Data for this exercise >>
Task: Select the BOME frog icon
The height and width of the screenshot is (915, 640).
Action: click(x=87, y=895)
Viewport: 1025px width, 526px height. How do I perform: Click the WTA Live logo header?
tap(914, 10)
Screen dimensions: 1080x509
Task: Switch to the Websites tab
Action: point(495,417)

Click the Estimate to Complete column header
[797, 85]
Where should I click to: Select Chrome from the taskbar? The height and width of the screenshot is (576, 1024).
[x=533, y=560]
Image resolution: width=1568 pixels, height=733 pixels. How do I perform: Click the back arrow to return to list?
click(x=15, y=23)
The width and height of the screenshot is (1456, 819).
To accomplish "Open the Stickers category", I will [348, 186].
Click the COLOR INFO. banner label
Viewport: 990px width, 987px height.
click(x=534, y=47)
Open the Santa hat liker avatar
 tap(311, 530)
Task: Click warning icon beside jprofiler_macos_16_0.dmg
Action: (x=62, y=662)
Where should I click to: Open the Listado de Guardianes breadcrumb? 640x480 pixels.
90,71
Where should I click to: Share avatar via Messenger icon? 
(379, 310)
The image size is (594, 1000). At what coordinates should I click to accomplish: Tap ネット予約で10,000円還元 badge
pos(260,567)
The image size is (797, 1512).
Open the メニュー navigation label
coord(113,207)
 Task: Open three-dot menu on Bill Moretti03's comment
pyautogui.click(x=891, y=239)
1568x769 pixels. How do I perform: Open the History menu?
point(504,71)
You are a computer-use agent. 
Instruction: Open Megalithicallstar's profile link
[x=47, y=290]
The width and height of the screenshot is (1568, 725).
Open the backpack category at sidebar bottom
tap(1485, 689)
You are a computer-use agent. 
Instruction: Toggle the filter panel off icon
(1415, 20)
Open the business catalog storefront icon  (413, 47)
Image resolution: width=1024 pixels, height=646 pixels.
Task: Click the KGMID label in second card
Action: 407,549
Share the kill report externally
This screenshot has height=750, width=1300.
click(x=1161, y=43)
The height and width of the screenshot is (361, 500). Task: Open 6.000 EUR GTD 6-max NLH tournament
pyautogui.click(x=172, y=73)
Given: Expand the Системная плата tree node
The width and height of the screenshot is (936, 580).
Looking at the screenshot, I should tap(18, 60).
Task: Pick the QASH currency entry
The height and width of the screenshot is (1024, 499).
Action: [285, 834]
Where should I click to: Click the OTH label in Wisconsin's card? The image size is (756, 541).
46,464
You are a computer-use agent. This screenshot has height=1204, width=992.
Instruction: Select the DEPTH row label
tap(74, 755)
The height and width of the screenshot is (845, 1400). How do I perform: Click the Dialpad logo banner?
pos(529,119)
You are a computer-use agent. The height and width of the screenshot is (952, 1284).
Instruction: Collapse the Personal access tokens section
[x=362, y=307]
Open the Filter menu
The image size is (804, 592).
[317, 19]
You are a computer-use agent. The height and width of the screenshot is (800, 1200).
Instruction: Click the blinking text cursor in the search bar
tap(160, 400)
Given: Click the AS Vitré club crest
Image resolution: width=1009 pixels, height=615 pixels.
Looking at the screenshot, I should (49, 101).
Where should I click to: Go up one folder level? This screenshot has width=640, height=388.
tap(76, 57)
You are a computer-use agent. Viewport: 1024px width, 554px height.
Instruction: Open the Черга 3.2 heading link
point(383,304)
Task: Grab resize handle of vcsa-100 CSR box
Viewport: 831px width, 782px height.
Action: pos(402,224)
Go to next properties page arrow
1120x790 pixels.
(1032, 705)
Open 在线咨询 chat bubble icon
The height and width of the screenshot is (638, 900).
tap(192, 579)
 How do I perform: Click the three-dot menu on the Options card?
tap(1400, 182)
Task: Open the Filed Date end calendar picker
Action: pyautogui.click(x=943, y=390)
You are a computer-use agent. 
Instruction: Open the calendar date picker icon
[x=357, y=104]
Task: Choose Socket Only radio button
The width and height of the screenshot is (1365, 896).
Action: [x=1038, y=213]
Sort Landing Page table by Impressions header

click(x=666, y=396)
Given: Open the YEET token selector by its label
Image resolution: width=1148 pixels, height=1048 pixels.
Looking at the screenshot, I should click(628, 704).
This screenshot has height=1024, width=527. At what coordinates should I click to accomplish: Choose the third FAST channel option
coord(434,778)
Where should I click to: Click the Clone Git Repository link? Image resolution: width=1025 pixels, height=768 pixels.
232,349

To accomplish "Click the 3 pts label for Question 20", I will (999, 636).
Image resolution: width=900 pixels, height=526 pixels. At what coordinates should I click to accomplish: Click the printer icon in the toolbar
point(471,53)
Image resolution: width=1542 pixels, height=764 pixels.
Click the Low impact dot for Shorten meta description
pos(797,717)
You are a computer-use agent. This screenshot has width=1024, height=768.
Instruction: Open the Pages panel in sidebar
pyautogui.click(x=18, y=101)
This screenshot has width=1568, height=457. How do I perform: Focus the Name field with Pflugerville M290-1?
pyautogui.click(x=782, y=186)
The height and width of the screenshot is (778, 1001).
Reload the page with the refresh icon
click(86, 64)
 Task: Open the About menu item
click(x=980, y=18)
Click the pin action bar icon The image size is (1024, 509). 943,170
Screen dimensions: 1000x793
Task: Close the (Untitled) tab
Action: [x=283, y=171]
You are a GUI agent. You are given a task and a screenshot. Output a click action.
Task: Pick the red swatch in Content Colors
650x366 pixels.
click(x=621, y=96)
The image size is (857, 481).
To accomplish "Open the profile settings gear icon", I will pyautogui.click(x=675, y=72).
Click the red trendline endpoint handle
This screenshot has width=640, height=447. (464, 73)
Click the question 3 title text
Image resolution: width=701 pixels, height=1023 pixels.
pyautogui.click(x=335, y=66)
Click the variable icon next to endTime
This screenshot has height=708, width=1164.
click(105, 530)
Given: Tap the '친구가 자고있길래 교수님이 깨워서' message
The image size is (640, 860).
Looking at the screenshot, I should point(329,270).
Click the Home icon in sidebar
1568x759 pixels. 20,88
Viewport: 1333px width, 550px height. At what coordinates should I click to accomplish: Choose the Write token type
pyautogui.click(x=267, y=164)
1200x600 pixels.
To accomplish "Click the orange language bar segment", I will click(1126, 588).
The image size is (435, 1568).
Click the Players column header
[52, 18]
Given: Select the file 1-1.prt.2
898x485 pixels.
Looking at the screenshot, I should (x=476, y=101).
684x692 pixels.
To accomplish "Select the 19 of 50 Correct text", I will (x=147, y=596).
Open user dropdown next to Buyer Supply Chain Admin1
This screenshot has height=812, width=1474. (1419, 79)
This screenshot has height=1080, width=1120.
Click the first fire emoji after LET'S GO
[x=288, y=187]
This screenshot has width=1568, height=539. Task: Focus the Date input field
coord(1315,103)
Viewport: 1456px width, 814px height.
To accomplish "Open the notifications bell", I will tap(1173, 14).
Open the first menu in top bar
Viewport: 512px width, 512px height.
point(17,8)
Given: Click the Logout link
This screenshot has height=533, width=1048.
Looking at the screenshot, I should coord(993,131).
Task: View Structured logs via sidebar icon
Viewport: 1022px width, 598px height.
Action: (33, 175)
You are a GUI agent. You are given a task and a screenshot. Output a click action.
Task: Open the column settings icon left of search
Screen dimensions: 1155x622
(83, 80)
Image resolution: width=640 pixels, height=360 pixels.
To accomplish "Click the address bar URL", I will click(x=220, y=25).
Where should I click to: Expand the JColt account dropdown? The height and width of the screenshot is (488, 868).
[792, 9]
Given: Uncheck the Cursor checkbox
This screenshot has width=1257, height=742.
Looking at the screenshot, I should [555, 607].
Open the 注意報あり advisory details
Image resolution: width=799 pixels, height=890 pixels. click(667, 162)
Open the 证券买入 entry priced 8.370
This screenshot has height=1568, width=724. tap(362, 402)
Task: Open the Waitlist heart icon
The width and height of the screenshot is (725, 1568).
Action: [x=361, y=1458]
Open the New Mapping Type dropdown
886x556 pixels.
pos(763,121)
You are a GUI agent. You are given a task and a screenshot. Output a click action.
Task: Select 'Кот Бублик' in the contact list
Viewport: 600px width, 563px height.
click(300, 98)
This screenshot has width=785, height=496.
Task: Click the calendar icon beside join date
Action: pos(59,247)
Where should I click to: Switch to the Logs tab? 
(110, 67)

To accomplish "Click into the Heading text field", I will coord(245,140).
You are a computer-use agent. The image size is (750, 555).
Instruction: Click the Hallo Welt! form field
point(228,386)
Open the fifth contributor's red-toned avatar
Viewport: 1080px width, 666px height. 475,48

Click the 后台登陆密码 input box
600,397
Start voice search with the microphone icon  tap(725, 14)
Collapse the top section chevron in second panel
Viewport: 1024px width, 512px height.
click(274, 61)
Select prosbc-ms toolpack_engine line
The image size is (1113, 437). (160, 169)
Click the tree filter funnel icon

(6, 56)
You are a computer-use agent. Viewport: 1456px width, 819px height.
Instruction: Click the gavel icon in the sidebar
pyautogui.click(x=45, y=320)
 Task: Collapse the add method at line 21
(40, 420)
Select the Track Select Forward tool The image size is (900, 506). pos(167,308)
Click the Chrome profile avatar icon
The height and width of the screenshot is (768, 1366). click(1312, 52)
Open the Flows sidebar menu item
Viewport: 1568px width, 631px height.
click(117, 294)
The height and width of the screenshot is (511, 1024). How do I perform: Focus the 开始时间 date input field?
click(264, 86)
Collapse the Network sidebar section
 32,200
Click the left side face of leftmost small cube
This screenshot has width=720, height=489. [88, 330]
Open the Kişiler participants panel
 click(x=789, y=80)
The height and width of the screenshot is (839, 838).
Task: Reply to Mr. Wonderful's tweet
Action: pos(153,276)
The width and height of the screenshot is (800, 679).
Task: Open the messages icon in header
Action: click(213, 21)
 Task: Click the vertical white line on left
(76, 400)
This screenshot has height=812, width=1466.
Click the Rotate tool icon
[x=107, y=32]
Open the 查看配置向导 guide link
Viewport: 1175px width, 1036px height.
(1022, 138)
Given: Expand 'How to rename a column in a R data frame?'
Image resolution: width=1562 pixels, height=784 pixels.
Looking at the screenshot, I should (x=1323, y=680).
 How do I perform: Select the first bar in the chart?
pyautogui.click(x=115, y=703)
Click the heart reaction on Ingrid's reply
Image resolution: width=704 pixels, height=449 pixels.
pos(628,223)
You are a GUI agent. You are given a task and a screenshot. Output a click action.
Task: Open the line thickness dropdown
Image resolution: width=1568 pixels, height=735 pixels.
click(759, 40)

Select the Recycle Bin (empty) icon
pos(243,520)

Problem statement >> Pull every line with "computer" from the records.

Final answer >>
You are a computer-use agent. 
You are a computer-use agent. 
You are a computer-use agent. This screenshot has height=1204, width=992.
You are a computer-use agent. The height and width of the screenshot is (952, 1284).
You are a computer-use agent. The height and width of the screenshot is (800, 1200).
You are a computer-use agent. Viewport: 1024px width, 554px height.
You are a computer-use agent. 
You are a computer-use agent. This screenshot has width=1024, height=768.
You are a computer-use agent. The image size is (750, 555).
You are a computer-use agent. Viewport: 1456px width, 819px height.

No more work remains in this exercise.